Tudo indica que haverá cada vez mais turistas, mas no centro
histórico da capital parece Agosto durante os 12 meses do ano. Lisboa teve o
“melhor Maio de sempre” em passageiros de cruzeiros, quando 82 mil pessoas
desembarcaram no Porto de Lisboa (um aumento de 30% em relação ao ano passado).

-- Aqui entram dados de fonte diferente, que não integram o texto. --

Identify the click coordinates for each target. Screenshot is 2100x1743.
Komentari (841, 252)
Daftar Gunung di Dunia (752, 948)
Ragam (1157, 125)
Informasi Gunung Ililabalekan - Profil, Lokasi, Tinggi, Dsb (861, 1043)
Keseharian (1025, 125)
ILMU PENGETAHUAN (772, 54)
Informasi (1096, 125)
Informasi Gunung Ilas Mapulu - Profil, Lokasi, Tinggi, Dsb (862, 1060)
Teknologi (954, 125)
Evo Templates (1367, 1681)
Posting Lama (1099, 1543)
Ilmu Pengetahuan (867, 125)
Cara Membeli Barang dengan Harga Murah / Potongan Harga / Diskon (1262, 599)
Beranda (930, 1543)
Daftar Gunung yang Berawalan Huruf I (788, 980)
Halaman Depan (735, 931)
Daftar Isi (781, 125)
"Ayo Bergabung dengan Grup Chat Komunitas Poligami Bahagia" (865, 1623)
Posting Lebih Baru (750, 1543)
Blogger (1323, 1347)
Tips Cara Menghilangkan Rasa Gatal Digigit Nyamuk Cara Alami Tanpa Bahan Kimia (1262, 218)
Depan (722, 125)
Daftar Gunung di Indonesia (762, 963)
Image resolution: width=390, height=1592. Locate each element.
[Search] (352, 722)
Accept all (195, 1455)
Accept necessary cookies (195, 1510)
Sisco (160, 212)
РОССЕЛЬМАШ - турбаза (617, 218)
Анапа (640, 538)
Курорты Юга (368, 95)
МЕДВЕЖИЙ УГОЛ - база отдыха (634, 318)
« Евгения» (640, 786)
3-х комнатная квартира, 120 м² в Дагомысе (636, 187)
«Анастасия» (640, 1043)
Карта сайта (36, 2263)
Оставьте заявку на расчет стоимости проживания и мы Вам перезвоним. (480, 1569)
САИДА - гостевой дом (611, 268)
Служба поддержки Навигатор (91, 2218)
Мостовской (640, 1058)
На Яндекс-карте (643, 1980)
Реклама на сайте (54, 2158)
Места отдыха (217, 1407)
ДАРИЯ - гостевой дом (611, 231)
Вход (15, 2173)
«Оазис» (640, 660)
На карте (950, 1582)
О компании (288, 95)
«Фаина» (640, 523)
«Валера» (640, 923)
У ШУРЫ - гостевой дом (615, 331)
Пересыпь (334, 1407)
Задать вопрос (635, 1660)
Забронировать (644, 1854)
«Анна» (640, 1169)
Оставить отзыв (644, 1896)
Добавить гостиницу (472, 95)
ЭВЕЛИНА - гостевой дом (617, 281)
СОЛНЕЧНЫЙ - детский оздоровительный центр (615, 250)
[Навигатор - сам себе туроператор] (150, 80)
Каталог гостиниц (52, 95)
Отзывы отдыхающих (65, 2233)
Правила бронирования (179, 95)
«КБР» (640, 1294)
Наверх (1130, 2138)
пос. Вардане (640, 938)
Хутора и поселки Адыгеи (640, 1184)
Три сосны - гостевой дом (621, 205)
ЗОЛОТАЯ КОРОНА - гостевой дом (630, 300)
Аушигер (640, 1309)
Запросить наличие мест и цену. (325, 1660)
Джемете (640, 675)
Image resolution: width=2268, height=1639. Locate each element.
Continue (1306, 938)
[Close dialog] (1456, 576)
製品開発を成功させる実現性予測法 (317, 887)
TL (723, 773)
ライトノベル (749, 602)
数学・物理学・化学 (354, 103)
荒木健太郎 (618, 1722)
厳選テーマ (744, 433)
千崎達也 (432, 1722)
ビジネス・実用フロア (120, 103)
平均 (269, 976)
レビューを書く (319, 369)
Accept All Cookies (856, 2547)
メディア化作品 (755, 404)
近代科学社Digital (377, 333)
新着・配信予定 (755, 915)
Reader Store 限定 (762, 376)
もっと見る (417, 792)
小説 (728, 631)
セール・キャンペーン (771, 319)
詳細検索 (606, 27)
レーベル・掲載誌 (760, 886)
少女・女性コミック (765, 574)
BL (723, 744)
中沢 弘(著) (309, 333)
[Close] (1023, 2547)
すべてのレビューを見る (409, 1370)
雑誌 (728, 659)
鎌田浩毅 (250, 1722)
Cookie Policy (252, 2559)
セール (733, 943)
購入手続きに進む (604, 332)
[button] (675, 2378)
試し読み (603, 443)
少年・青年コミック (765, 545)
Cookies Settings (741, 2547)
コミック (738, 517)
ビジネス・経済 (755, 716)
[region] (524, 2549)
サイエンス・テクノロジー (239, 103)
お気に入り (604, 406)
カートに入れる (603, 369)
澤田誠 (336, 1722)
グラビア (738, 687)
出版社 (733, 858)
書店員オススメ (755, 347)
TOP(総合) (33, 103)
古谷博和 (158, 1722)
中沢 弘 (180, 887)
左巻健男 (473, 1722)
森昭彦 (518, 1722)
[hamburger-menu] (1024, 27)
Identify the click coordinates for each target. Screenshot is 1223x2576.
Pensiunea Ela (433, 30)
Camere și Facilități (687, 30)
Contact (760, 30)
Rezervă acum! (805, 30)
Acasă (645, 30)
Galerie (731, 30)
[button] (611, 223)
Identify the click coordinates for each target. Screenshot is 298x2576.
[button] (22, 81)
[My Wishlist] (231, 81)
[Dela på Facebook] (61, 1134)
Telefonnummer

Cruzeiros como o MSC Orchestra (2550 passageiros e 1050 tripulantes) e o
colossal MSC Meraviglia, o maior navio de cruzeiros europeu (5714 passageiros e
1536 tripulantes), integraram Lisboa nas suas rotinas. É assim tão difícil
perceber que estas pessoas não podem ser enfiadas em autocarros gigantes e
levadas até à Sé dia após dia?
Há também o argumento do “como é que os turistas chegam aos
hotéis?! De transportes públicos?!”. Li isso há uns dias. A resposta é sim. Em
Lisboa, os turistas chegarão aos seus hotéis exactamente como nós chegamos aos
hotéis do centro de Londres, Paris ou Roma. E, já agora, aos centros históricos
de Frankfurt e Münster, cidades alemãs de dimensões muito diferentes, ou ao
castelo de Silves, onde os autocarros de turistas deixaram de poder subir a
colina há décadas.
Há ainda o argumento de que “as pessoas vão deixar de vir à
Sé”. Mas não faltam exemplos que mostram o contrário. Ainda esta semana, a
Monte da Lua anunciou que, no primeiro semestre de 2017, os parques e
monumentos públicos sob gestão da Parques de Sintra receberam 1,3 milhões de
visitas, um aumento de 27% em relação ao período homólogo do ano passado. Como
vão os turistas até ao Palácio da Pena? A pé, de táxi, de Uber ou nos
autocarros de média dimensão da Scotturb (22 lugares no máximo, cinco euros por
viagem). Só a Pena recebeu mais 180 mil turistas (e sim, Sintra está longe de
ser uma história de turismo ideal, mas não há “muros com rodas” à porta da
Pena).
Há, finalmente, o argumento do “viva o turismo baratucho dos
estrangeiros tesos que vêm a Lisboa e utilizam os tuk tuk”. Por oposição,
imagina-se, aos “turistas ricos” que chegam nas excursões e nos cruzeiros e que
utilizam os autocarros gigantes para visitar a Sé. É apenas mais um mito. Já em
2015, os 512 mil passageiros que desembarcaram em Lisboa em cruzeiros gastaram
menos 25 milhões do que tinham gasto no ano anterior. E alguém se lembra dos
números da Global Blue, a empresa que gere as operações de tax free? No ano
passado, os turistas chineses (que quase não usam cruzeiros nem excursões de
autocarros) gastaram em média 640 euros em compras, por oposição aos 190 euros
gastos pelos passageiros dos cruzeiros (sobretudo europeus). Já agora, só quem
nunca viu alguns dos grupos que saem dos autocarros gigantes à porta da Sé é
que acredita que são turistas com carteiras carregadas e cheios de vontade de
gastar. A propósito: o exacto inverso aplica-se a muitos passageiros de tuk
tuk. Muitos são famílias de classe média e alta, claramente avessos ao turismo
de massas e mais barato do que o oferecido pelas excursões das operadoras dos
“muros com rodas”.
Isto chama-se eleitoralismo de um político que quer acabar
com o turismo? Diria outra coisa: é coragem política e respeito pela cidade.